(Input for this task Opens)

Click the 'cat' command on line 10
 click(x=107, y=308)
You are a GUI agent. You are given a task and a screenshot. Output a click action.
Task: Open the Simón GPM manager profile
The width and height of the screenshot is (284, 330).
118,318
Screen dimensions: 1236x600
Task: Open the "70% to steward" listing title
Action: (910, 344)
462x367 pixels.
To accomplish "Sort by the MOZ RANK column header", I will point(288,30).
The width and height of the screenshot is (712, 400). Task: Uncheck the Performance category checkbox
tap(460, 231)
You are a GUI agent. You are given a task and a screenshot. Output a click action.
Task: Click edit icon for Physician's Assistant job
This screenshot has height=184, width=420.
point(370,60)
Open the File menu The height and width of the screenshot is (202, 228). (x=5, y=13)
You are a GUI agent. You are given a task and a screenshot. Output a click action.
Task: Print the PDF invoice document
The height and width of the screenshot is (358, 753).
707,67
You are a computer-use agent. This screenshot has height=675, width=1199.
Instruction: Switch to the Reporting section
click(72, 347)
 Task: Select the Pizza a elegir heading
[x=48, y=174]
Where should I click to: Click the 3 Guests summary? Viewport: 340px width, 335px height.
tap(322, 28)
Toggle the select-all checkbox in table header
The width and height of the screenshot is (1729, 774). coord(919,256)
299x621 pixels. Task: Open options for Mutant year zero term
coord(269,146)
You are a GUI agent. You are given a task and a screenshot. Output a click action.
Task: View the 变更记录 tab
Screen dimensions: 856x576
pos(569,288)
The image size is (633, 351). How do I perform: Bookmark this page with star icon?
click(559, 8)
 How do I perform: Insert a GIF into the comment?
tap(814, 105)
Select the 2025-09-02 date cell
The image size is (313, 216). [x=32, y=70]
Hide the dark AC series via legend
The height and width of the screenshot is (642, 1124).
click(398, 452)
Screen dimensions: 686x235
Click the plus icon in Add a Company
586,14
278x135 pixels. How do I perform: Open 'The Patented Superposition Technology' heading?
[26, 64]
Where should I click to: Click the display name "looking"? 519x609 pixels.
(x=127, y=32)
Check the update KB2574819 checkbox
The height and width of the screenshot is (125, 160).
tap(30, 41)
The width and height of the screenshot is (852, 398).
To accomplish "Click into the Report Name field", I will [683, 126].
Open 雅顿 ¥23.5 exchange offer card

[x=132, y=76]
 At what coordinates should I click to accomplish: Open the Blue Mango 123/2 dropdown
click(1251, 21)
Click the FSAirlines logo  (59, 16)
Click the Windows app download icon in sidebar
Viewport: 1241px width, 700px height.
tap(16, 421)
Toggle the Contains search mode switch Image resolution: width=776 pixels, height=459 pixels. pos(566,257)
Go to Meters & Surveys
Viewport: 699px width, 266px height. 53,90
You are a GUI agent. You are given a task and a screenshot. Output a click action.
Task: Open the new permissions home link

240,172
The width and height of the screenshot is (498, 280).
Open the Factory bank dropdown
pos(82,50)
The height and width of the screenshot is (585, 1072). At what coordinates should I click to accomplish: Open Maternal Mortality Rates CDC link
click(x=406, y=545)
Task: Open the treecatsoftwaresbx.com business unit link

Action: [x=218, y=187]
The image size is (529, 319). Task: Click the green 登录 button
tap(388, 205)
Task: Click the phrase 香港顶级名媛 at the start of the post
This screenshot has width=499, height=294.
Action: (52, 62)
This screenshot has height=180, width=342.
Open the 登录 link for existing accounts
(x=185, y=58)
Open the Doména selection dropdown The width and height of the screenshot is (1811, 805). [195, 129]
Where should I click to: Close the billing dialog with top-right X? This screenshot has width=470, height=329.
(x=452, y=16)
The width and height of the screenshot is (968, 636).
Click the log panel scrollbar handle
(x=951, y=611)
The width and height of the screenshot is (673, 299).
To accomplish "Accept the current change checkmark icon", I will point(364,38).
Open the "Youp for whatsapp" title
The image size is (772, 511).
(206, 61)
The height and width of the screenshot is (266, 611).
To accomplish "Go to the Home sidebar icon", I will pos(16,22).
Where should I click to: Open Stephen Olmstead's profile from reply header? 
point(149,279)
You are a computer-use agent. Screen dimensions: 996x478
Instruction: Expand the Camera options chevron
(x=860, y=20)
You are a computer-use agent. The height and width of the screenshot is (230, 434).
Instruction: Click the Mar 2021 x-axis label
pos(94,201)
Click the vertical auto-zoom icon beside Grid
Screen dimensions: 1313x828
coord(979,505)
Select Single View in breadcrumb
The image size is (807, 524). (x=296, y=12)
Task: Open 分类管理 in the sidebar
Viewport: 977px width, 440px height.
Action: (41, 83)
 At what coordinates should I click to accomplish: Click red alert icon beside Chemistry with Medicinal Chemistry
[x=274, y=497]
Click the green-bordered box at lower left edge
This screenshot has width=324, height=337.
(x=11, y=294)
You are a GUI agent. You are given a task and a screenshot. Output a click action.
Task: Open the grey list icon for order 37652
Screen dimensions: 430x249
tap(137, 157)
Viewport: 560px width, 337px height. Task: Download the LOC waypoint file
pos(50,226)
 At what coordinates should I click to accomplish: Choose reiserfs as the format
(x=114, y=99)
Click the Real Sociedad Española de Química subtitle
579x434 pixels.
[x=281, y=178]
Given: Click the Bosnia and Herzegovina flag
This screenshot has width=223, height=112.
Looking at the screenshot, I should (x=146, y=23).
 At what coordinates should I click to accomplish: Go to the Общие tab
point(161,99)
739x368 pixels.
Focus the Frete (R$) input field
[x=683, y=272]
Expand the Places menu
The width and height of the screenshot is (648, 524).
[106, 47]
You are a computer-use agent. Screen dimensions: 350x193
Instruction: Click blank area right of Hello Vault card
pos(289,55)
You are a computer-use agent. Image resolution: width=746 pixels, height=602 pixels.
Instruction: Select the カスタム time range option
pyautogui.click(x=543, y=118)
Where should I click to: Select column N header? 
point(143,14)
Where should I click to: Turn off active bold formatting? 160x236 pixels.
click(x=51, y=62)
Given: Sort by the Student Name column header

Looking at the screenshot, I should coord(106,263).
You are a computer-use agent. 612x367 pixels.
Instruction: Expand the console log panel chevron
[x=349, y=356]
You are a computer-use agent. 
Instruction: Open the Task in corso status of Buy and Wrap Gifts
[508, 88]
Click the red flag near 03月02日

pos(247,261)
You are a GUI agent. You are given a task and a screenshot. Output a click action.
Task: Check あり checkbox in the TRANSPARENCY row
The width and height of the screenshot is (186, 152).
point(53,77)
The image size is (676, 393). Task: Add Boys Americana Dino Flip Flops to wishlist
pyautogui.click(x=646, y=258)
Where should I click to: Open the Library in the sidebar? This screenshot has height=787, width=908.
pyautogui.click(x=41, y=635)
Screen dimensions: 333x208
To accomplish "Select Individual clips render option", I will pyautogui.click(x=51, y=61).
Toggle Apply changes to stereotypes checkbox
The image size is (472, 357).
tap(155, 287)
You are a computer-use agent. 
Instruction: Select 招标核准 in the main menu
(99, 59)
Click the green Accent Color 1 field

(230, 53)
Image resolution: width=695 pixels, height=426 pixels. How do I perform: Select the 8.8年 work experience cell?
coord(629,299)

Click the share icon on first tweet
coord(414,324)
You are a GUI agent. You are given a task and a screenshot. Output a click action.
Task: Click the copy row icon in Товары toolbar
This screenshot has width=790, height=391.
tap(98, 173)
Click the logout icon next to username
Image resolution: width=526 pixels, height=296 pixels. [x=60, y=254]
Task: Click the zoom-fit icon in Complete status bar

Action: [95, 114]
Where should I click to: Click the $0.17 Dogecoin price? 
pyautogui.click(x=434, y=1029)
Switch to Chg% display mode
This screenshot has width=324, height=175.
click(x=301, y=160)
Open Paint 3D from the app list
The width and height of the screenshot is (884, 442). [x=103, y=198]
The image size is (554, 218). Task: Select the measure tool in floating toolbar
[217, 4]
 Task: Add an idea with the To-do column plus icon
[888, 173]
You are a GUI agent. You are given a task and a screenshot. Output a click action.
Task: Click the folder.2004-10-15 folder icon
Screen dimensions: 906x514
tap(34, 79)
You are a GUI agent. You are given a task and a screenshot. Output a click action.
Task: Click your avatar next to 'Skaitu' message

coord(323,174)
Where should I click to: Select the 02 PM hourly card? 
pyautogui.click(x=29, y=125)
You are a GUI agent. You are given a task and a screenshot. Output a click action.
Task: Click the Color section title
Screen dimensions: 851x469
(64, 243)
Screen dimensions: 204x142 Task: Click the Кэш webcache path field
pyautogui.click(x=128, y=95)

(Input for this task Closes)

Brief
Exactly how many lines of the listing hold the word "mode"? State only the number.

Reply
2